A lone soldier stands knee deep, but even these thousands of cases represent only a tiny fraction of the millions of tons of ammunition manufactured and used during the war.
The volume of artillery-fire deployed against human flesh is shocking. A river of metal cylinders flows far into the haze of the distance, contrasting with the elegant avenue of trees behind. The shiny geometric shapes of the shell cases recall the contorted geometric landscape compositions of the painter David Bomberg, their shattered arrangement serving as a metaphor for the industrialised destruction wrought by the war.
The shells, we can assume, are in transit: they have been collected to be refilled. They may have killed already. They are being made ready to kill again.
Between 1914 and 1918, an estimated 1.45 billion shells were fired by the opposing armies, the majority along a relatively small area of the Western Front.
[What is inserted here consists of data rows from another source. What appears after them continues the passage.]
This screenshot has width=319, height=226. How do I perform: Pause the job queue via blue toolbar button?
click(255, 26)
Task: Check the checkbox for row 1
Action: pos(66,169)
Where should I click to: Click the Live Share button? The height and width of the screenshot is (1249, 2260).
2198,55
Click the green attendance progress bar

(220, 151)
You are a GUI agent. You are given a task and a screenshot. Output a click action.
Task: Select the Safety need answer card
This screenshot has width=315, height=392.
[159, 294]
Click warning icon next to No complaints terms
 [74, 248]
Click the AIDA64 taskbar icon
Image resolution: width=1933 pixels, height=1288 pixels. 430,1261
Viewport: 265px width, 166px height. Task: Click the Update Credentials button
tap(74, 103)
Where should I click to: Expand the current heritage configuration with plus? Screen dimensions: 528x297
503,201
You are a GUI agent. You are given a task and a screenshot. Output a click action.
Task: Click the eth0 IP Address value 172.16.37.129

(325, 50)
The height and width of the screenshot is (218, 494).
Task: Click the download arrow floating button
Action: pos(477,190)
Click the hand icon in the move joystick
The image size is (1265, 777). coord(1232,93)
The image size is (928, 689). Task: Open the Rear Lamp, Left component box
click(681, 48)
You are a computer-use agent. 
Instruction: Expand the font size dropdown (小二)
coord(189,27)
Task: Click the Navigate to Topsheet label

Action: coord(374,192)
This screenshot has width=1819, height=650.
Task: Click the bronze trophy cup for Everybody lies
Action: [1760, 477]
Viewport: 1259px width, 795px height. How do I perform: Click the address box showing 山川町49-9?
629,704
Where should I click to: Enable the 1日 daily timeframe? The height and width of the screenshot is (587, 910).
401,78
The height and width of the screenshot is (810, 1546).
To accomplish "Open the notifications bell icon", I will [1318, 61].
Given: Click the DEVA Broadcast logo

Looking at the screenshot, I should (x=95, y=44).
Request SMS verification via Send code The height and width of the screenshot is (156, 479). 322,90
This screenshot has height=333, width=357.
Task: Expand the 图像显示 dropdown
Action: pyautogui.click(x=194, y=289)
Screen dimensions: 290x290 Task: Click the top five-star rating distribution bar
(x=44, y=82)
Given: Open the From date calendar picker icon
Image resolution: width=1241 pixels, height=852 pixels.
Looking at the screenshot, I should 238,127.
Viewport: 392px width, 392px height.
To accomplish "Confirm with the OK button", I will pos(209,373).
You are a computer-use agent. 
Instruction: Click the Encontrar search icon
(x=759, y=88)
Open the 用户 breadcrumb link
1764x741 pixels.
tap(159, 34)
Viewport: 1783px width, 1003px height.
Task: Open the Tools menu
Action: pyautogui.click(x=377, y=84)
Before each major attack there would be days of heavy shelling: in just one week in advance of the Battle of the Somme in July 1916, 1,700,000 shells were fired.
It is not surprising, then, that artillery caused more casualties than any other weapon – and the fatalities continue to increase. As the landscape was churned up by the heavy bombardment, many shells (perhaps one in four) failed to explode in the soft mud and were buried. As such, since the end of the war, in France, some 360 people have been killed and 500 wounded as a result of unexploded ordnance, known by local farmers as ‘the Iron Harvest’.